The superior and inferior surfaces of a developing vertebra are covered by thin cartilaginous plate. These cartilaginous plates are thickened peripherally and are called ring apophyses. The ring apophysis is separated from the vertebral body by a thin layer of cartilage [5] . There is some dilemma in literature regarding whether the ring is always complete or is deficient posteriorly in some or all normal persons [3] . The calcification of the cartilaginous rim occurs at the age of 6 years, normally begins to ossify at about 13 years and fuses with the vertebral body by the end of skeletal growth, i.e. by the age of 18 to 25 years [5],[6] . The development occurs at different rate in various spinal segments. The progress is relatively slower in lumbar area and like other body skeletons, maturation is faster in females than in males [6] . The ring apophyses do not participate in longitudinal growth of vertebra.

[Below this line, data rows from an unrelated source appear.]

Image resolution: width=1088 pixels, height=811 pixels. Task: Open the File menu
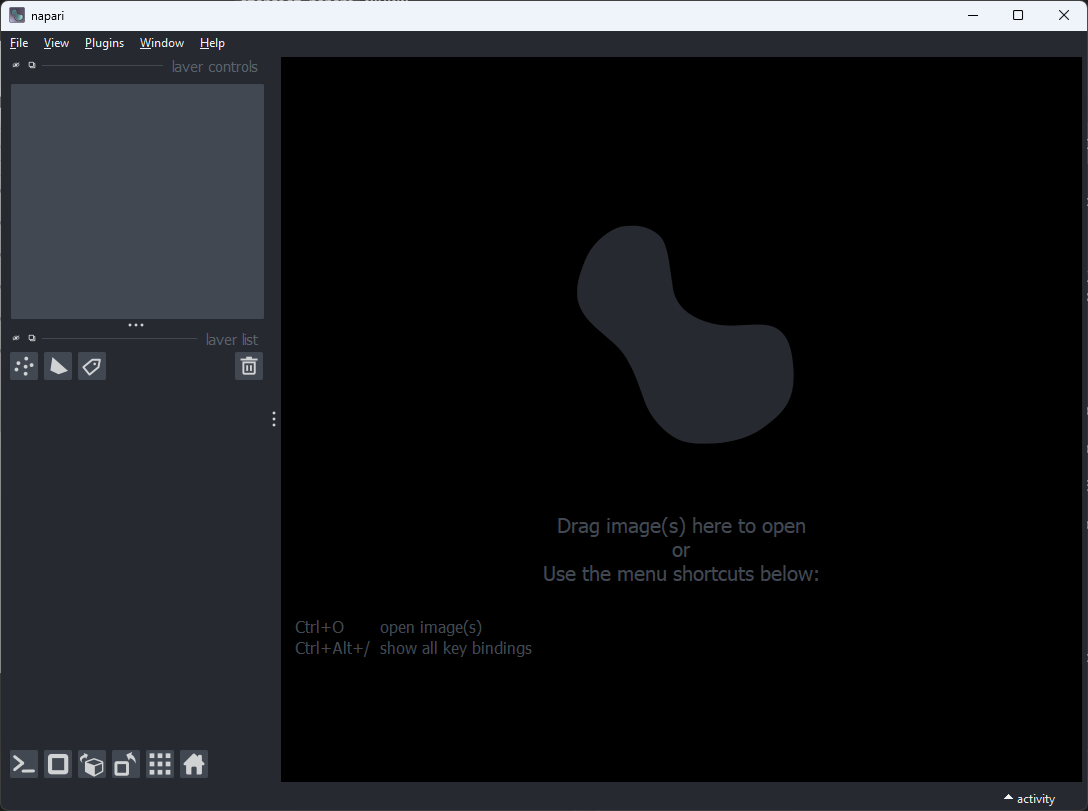click(x=19, y=43)
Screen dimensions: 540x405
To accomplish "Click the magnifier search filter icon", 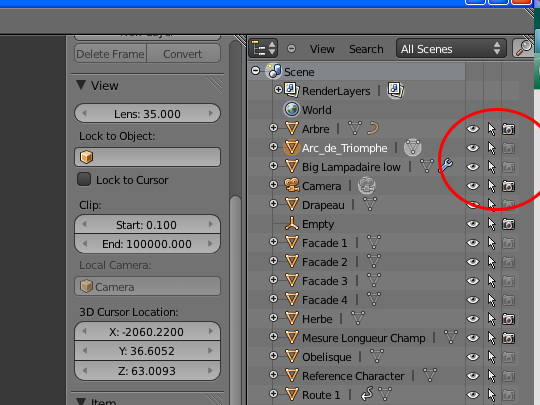I will [x=523, y=48].
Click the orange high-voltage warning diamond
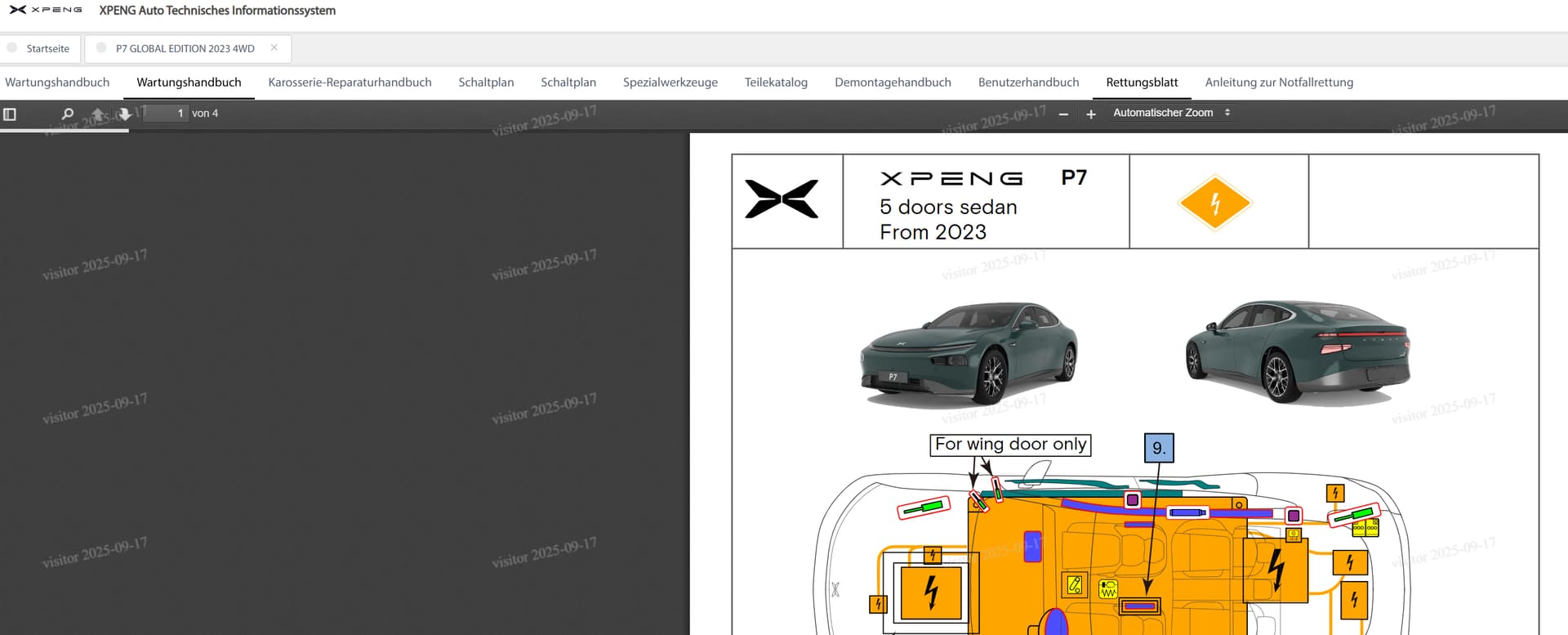 [x=1214, y=203]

It lays outside the epiphyseal plates and resembles traction apophyses corresponding to the attachments of longitudinal spinal ligaments and intervertebral Sharpey's fibers [3],[5],[6],[7],[8].

Lumbar vertebral posterior apophyseal fractures are avulsion fractures of the posterior ring apophysis, that develops in children and adolescents commonly and are now well documented cause of back pain and leg pain [1],[2],[3],[4],[9],[10],[11],[12] . The intervertebral disc of the immature spine is fastened to the cartilaginous marginal ridge by the outermost fibers of the annulus fibrosus (Sharpey's fibers). As the vertebral rim ossifies, these fibers become embeded in the bone. So, there is relatively weak point between the ring apophysis and the vertebral body until osseous union is complete [6] . There are two possible mechanisms by which the fracture can occur. Firstly, the force transmitted to the Sharpey's fibers by the nucleus pulposus during herniation may cause disruption at the weak point of osteocartilaginous junction, thus resulting in an avulsion fracture [7] . Secondly, the migration of the nucleus pulposus through the weak point, similar to the mechanism which results in a limbus vertebra [13].

Ruptured lumbar discs are not common in patients under 20 years of age [10] . The incidence of surgically treated ruptured intervertebral disc in young age group is very less [14] . Epstein and Lavine reported an incidence of 3.2% [15] . Love at Mayo clinic reported that, only 2.1% of the operated prolapsed discs were between the ages of 10 and 19 years [16] . On reviewing other large series of surgically treated lumbar intervertebral disc herniations, it is apparent that children and adolescents constitute less than 2% of the reported cases [14].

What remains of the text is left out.